In its weekly bulletin, the Morbidity and Mortality Weekly Report or MMWR—which is probably the best-read publication that you have never heard of—the CDC describes the discovery of Shigella sonnei resistant to ciprofloxacin or Cipro, which was until now the go-to drug for treating it. Until very recently, almost all Shigella was susceptible to Cipro, but since last May, this newly resistant strain has caused 243 cases of illness in 32 states and also in Puerto Rico. Some of those cases were clusters—45 in Massachusetts, 25 in California, 18 in Pennsylvania—and some were outbreaks in specific groups: homeless people, and kids in day care.
Shigella is very common, with more than a half-million cases in the US every year; it’s an illness that exists only among people, and is passed person to person rather than originating in animals or meat the way Salmonella does. (“Person to person” means what public health people delicately call the “the fecal-oral” route. Or, bluntly, that because someone with the disease didn’t wash their hands well, and then touched a door knob that you subsequently turned or a lettuce leaf that you subsequently ate, you end up swallowing their fecal bacteria. Yep.)
It causes fever and bloody diarrhea, and though people who contract it often get better on their own, it is so unpleasant and so very contagious that antibiotics are often used to end the episode faster and reduce the chances of spreading the disease. “There’s a very small infectious dose—10 bacteria are sufficient to cause infection,” Dr. Anna Bowen of the CDC told me by phone. “It’s easy to get that infectious dose onto surfaces.” (For comparison, the infectious dose of the foodborne disease Campylobacter is about 500 organisms, and Salmonella infection can require more than 1,000.)
If the bacteria don’t respond to the antibiotic given to cure a person’s case, then that person stays infectious longer, and the chances of outbreaks grows—and those outbreaks can become a significant hazard to public health. For instance: While investigating this new strain, the CDC identified a cluster of 95 cases among homeless people in San Francisco, who because of their living conditions have both obvious challenges maintaining good hygiene, and no choice about spending time in public places where they might pass the bacteria to others. “Other Shigella outbreaks we have followed over the years can reach to the multiple hundreds of people involved and can last for months and into years,” Bowen said.
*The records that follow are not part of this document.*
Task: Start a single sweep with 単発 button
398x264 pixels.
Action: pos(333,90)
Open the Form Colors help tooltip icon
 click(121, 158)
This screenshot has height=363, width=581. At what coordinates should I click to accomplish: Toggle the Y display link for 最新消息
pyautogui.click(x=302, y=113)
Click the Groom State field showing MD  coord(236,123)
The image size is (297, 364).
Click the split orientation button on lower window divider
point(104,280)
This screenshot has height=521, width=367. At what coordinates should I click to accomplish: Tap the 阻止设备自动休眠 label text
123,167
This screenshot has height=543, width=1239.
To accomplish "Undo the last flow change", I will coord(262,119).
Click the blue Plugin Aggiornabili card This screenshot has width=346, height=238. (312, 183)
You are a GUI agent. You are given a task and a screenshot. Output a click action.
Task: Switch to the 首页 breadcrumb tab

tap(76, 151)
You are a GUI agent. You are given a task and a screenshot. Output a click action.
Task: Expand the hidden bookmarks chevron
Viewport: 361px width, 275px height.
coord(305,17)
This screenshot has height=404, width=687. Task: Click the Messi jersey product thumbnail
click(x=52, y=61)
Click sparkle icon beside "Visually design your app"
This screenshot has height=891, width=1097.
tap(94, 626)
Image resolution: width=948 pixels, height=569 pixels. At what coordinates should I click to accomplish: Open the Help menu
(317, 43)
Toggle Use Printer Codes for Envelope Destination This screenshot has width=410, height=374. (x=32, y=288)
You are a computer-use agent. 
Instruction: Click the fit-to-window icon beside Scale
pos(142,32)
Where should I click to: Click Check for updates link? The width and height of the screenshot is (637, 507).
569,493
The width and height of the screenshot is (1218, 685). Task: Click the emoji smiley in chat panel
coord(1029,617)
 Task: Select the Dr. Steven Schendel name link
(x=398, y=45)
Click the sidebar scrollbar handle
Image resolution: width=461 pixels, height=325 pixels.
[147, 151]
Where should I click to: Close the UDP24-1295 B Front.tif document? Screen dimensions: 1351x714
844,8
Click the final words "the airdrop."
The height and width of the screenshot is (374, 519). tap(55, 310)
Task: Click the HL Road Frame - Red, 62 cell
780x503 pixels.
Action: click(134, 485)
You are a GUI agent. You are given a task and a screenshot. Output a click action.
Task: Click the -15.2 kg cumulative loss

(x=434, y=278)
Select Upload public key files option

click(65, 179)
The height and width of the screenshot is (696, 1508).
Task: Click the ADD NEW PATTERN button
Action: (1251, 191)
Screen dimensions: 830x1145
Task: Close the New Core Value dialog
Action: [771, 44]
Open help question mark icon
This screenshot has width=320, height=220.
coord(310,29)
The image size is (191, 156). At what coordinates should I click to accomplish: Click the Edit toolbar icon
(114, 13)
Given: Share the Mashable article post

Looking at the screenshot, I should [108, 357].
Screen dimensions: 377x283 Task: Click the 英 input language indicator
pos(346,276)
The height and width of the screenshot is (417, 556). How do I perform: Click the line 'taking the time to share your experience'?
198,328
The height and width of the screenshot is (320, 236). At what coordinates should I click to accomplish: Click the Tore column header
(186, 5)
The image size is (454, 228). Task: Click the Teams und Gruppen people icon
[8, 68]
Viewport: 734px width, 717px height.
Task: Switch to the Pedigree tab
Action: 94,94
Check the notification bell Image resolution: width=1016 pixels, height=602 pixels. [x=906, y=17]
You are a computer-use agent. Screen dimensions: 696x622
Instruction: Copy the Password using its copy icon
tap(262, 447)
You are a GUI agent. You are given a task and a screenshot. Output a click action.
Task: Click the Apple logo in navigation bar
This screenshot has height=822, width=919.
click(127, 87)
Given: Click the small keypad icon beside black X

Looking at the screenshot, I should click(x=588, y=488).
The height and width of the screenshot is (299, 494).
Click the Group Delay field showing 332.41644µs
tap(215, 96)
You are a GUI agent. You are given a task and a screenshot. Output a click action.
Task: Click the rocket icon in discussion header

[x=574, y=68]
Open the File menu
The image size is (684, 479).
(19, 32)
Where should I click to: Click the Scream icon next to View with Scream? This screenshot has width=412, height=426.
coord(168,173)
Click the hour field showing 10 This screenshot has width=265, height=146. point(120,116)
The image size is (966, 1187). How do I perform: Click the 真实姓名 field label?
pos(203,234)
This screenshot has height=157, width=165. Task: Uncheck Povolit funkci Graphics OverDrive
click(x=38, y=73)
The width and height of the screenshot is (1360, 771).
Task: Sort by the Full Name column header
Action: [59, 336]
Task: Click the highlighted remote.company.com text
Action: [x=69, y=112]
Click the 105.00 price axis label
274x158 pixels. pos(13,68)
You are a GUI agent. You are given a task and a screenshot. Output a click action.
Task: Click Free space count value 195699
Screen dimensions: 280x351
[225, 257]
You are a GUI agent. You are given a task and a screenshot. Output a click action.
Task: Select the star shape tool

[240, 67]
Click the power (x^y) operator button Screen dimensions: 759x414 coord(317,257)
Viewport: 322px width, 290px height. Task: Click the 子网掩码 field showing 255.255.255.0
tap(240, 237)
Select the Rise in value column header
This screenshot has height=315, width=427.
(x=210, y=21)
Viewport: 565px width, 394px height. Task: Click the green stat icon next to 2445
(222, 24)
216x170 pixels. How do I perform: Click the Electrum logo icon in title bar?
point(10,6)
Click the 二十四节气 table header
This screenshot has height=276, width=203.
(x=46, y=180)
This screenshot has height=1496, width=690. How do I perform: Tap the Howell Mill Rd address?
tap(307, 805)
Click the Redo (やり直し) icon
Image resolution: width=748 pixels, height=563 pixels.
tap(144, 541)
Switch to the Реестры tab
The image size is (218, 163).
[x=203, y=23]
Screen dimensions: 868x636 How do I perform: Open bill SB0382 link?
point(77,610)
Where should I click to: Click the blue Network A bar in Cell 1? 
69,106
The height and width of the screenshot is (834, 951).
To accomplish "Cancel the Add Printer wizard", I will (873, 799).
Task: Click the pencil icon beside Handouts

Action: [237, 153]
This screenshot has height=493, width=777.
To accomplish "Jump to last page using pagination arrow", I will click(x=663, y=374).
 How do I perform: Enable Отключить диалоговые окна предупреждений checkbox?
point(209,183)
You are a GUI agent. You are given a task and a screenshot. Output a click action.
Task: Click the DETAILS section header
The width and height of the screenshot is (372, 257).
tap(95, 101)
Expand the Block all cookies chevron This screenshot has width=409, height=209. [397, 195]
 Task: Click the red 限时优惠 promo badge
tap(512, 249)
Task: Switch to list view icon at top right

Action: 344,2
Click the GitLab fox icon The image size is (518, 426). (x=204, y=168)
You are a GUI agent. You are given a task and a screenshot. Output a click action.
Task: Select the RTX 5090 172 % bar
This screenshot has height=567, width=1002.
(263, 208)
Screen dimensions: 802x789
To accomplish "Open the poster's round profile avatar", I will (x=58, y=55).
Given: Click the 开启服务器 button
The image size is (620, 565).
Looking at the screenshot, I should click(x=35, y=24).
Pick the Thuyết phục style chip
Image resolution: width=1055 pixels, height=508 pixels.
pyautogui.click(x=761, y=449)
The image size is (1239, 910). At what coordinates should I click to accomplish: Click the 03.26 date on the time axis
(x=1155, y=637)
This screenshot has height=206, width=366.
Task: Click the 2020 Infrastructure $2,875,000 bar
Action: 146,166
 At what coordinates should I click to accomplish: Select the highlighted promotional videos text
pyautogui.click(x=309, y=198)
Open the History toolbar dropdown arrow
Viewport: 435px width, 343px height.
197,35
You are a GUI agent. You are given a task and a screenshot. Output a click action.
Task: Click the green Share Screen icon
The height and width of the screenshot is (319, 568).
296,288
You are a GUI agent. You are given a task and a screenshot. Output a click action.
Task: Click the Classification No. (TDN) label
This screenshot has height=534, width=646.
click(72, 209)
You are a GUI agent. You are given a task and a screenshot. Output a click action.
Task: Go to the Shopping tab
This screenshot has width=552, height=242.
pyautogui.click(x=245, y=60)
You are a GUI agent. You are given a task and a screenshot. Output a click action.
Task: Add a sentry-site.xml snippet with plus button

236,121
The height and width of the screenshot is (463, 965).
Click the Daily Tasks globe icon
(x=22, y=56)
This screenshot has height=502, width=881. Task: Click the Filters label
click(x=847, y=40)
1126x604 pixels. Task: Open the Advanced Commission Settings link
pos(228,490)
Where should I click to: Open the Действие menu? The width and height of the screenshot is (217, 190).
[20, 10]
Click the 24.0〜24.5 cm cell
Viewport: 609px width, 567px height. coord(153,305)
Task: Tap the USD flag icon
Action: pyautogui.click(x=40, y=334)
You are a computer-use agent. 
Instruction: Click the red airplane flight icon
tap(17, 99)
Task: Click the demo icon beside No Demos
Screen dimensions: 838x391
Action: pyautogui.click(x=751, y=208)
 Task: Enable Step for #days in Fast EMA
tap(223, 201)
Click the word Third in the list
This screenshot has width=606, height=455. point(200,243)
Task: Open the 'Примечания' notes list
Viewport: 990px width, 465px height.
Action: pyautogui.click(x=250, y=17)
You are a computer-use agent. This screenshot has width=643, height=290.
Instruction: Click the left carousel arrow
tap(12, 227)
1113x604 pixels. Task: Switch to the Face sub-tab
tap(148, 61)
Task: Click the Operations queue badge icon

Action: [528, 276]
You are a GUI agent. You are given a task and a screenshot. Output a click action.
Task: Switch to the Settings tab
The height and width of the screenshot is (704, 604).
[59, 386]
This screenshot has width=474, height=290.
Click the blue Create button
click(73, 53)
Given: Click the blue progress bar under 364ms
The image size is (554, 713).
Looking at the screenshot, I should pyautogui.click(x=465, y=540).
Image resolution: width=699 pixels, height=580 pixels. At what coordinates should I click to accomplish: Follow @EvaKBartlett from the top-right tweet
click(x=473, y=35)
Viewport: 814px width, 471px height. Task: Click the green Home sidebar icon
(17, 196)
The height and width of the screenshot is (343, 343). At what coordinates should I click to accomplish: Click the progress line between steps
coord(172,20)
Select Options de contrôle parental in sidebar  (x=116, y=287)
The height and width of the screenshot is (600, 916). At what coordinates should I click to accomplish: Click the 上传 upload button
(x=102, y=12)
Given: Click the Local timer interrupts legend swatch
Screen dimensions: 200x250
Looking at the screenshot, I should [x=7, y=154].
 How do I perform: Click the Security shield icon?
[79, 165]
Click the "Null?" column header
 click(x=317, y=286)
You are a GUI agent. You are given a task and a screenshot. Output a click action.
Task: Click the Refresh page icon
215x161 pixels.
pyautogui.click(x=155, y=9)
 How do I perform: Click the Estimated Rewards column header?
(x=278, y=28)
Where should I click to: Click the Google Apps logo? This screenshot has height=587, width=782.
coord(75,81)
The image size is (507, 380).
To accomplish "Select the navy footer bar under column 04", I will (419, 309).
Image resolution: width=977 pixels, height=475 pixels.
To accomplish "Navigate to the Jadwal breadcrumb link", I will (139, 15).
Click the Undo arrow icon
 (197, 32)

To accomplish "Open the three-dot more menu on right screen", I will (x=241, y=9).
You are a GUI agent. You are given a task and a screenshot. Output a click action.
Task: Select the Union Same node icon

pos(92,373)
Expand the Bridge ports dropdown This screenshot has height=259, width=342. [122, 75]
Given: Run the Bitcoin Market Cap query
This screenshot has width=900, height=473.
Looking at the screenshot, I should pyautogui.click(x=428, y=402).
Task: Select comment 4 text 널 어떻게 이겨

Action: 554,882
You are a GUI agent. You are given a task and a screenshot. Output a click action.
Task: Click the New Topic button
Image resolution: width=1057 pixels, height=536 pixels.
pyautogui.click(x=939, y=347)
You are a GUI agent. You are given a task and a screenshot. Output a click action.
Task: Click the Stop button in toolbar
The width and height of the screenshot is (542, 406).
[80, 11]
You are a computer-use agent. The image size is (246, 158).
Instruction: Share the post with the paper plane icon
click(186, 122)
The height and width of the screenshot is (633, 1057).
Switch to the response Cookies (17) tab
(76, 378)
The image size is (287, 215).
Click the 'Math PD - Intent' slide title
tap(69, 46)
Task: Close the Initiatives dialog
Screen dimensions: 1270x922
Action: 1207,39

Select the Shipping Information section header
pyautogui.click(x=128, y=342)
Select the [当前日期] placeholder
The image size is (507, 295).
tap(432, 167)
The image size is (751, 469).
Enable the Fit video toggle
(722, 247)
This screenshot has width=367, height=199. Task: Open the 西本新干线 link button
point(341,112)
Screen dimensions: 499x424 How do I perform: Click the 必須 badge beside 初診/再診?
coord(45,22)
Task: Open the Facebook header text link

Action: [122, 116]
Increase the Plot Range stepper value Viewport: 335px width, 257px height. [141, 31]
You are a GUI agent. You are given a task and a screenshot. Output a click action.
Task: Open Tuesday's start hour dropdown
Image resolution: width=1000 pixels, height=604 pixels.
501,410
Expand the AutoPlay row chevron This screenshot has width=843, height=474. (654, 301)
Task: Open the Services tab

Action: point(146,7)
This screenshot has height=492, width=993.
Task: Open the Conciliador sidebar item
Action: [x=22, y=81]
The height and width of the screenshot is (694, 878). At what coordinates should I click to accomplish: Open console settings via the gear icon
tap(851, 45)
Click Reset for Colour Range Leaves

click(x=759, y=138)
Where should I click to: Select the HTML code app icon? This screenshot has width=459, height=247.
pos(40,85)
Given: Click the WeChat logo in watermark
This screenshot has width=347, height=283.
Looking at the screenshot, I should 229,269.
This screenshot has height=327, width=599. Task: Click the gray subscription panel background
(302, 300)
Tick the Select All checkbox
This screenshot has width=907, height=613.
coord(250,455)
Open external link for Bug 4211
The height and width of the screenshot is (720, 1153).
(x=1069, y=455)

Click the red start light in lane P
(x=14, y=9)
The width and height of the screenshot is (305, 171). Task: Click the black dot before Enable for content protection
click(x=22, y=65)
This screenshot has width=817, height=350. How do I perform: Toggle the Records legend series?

Widespread outbreaks are problematic because Shigella can be a very serious illness, especially for anyone with a compromised immune system: the elderly, the very young, anyone living with HIV or undergoing cancer chemotherapy. And the changes in this strain make treatment more difficult; it has significant resistance to streptomycin, sulfa drugs, tetracycline and the drug combo known as Bactrim or Septra (trimethoprim/sulfamethoxazole or TMP-SMX) as well. “In this particular outbreak, 22 percent of patients were hospitalized,” Bowen said.
The final unsettling piece of this story is that molecular evidence gathered by the CDC and its state research partners (through a nationwide data-sharing network called PulseNet that I hope to talk about sometime) demonstrates that this resistant strain exists outside the US and was carried across borders repeatedly by travelers returning home. In an analysis of a subset of the cases, the strongest associations were to the Dominican Republic, India, and Morocco, places where access to antibiotics is less controlled than in the US, and where it’s therefore more likely that resistance will arise. (You can see those called out in the graphic above.)
This is an unsolvable vulnerability in public health: Gut carriage of organisms such as NDM, which originated in India several years ago, has allowed antibiotic resistance to spread internationally in a way that is difficult to detect or prevent. (Some hospitals in Europe check patients before admitting them, by conducting rectal swabs, but that’s not really going to work at Passport Control.) It’s a reminder that antibiotic resistance arising anywhere is a threat to people everywhere, and that it’s incumbent on all of us to use antibiotics conservatively, and to reserve them for when they are needed most.